* _Objective_: Please convert the data between the lines holding "Highlight the Exchange Servers text label" and "coord(59,344)", inclusive, into a JSON list of strings with one string per line, leaving out any blank lines.

+++

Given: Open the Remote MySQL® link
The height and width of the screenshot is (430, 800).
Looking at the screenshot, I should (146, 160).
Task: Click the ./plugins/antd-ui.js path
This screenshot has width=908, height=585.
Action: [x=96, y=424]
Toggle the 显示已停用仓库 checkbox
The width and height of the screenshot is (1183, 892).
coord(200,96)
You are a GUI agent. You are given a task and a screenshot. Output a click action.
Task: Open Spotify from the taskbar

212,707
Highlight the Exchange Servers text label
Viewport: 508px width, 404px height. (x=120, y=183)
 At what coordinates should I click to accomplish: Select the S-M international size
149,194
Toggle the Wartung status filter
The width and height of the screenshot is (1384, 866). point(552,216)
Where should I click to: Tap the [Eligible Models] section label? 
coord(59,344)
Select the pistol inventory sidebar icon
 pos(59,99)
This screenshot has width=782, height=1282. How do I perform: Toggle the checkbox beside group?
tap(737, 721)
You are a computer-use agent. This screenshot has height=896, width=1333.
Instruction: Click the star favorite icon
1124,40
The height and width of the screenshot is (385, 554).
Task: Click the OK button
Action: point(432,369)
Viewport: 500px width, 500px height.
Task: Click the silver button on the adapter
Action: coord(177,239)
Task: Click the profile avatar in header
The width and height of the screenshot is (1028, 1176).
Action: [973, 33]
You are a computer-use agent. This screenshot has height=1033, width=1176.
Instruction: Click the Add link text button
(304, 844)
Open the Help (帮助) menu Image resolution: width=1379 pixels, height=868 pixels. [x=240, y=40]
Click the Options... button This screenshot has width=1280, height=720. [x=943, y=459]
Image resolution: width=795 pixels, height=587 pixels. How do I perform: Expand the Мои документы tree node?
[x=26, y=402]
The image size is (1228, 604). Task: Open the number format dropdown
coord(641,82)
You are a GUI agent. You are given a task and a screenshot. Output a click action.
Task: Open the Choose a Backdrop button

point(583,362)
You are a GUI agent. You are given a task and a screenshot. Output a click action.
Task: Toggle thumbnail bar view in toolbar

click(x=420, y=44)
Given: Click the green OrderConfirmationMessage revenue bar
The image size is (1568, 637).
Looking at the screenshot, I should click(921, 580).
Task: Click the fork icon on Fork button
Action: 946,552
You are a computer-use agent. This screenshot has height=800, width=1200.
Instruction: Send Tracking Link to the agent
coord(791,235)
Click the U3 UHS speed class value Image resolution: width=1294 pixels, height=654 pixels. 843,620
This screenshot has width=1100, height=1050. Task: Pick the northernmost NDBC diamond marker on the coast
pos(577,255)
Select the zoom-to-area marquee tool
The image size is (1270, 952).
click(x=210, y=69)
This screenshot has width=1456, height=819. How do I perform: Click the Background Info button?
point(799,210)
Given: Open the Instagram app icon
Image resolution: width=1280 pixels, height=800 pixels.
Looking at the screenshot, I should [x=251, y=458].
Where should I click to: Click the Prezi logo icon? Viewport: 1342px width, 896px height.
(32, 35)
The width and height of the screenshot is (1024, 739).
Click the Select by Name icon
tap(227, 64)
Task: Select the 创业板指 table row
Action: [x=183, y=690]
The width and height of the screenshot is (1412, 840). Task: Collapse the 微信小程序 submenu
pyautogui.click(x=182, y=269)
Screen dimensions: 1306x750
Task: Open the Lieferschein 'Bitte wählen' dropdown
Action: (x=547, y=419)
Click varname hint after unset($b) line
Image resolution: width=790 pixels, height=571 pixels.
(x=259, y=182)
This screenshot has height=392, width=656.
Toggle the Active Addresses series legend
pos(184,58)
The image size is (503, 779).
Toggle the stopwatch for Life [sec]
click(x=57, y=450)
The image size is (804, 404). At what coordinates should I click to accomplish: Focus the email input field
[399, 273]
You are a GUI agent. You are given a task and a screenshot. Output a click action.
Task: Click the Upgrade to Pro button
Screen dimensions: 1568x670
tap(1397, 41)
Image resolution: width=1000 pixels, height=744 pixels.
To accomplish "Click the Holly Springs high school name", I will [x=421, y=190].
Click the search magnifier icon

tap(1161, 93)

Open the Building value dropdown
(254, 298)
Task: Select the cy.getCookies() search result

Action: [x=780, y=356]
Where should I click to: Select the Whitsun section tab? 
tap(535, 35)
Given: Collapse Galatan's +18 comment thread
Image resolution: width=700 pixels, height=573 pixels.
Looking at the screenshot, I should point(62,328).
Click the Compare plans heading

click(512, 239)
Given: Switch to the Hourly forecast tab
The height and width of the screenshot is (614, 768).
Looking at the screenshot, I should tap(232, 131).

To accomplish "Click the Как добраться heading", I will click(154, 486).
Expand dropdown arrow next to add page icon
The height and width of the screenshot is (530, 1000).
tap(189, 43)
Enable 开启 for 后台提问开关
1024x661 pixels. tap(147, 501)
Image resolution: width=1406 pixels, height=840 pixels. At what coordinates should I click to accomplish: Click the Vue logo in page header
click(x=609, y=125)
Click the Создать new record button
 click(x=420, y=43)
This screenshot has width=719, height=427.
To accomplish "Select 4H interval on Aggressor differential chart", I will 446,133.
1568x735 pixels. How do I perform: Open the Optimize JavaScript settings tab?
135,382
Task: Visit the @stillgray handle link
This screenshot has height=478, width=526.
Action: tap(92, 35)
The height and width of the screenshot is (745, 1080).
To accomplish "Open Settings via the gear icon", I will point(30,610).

+++

* _Solution for this exercise_:
[
  "Highlight the Exchange Servers text label",
  "Viewport: 508px width, 404px height. (x=120, y=183)",
  " At what coordinates should I click to accomplish: Select the S-M international size",
  "149,194",
  "Toggle the Wartung status filter",
  "The width and height of the screenshot is (1384, 866). point(552,216)",
  "Where should I click to: Tap the [Eligible Models] section label? ",
  "coord(59,344)"
]